- [WHAT IS NEEDED]: Extract and reproduce verbatim the lines of the records below, from the line containing "Task: Tap the Safari share icon" through the line containing "[x=170, y=104]", including both of those lines.

- [MATERIALS PROVIDED]:
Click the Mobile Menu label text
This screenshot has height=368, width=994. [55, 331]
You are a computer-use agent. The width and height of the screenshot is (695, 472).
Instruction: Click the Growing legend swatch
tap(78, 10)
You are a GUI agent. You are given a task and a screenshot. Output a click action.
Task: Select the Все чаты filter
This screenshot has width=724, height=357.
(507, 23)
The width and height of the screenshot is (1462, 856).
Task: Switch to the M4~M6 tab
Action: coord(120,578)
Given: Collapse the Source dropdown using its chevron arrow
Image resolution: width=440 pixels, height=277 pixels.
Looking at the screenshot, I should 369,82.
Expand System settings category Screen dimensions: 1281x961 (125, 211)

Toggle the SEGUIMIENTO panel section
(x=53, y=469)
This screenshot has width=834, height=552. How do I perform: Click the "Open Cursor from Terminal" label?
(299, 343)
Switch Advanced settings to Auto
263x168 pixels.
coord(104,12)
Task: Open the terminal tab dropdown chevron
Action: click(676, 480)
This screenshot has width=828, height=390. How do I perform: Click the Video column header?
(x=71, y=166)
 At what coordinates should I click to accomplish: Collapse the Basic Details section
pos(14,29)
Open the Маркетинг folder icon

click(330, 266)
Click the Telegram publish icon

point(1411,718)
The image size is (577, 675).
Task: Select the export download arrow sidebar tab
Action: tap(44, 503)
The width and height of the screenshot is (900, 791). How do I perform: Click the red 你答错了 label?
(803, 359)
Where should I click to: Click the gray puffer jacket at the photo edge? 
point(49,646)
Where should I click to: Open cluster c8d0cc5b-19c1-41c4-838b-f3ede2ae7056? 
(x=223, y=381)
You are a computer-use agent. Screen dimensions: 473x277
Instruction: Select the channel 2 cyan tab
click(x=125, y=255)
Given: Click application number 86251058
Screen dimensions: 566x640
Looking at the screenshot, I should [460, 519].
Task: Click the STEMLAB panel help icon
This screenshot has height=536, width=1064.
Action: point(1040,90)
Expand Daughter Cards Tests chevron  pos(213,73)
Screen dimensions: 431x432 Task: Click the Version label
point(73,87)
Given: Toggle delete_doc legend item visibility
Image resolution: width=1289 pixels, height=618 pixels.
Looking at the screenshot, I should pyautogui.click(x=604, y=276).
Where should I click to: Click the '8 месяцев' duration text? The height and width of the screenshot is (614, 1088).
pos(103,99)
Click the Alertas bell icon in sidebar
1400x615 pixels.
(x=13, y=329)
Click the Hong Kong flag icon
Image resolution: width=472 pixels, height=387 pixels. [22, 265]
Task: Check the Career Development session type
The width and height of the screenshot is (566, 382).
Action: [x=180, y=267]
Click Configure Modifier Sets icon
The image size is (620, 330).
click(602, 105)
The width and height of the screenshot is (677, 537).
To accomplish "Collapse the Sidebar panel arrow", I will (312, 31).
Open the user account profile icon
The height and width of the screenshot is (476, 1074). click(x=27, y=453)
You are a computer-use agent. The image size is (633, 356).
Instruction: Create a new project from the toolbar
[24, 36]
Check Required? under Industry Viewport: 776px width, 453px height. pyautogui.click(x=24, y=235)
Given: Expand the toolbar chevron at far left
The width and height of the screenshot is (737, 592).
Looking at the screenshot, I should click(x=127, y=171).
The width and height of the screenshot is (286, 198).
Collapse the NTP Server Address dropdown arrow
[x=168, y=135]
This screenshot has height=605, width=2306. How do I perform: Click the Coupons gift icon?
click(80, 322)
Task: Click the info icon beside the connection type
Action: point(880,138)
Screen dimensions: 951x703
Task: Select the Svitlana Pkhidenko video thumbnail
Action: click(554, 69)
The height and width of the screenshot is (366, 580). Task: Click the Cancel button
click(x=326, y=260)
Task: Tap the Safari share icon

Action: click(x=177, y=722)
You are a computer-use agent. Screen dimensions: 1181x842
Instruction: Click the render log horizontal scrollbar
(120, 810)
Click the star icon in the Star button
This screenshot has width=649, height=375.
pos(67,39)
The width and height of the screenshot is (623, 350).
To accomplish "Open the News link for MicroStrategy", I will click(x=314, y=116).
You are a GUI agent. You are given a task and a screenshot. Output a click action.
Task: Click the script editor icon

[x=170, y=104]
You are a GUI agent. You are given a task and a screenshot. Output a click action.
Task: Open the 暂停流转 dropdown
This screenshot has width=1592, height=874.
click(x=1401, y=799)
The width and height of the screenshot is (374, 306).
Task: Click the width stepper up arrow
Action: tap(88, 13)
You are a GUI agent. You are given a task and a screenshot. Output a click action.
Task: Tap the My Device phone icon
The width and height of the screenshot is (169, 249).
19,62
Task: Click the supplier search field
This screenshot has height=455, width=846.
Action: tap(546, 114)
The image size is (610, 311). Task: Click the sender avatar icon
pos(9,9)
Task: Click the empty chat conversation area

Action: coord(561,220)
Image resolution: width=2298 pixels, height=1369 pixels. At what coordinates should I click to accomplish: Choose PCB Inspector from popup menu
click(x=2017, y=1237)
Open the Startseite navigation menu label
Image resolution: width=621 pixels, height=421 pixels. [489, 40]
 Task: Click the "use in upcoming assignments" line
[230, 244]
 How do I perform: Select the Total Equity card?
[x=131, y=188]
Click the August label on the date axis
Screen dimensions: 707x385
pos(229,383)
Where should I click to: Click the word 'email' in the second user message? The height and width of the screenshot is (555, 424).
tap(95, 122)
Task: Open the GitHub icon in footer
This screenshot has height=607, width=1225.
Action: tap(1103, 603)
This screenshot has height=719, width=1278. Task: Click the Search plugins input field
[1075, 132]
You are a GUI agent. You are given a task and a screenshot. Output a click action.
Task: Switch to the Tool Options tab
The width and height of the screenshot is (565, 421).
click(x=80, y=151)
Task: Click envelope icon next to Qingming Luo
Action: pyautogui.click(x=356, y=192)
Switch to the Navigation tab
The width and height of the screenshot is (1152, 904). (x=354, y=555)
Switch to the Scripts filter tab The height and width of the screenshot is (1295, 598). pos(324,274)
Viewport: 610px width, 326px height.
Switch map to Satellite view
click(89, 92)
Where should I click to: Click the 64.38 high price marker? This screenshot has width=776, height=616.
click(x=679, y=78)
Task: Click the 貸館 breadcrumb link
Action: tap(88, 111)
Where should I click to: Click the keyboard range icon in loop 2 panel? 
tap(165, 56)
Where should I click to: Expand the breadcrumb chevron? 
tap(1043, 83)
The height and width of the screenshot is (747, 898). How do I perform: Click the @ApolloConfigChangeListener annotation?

- [ANSWER TO THIS PROBLEM]:
Task: Tap the Safari share icon

Action: click(x=177, y=722)
You are a computer-use agent. Screen dimensions: 1181x842
Instruction: Click the render log horizontal scrollbar
(120, 810)
Click the star icon in the Star button
This screenshot has width=649, height=375.
pos(67,39)
The width and height of the screenshot is (623, 350).
To accomplish "Open the News link for MicroStrategy", I will click(x=314, y=116).
You are a GUI agent. You are given a task and a screenshot. Output a click action.
Task: Click the script editor icon

[x=170, y=104]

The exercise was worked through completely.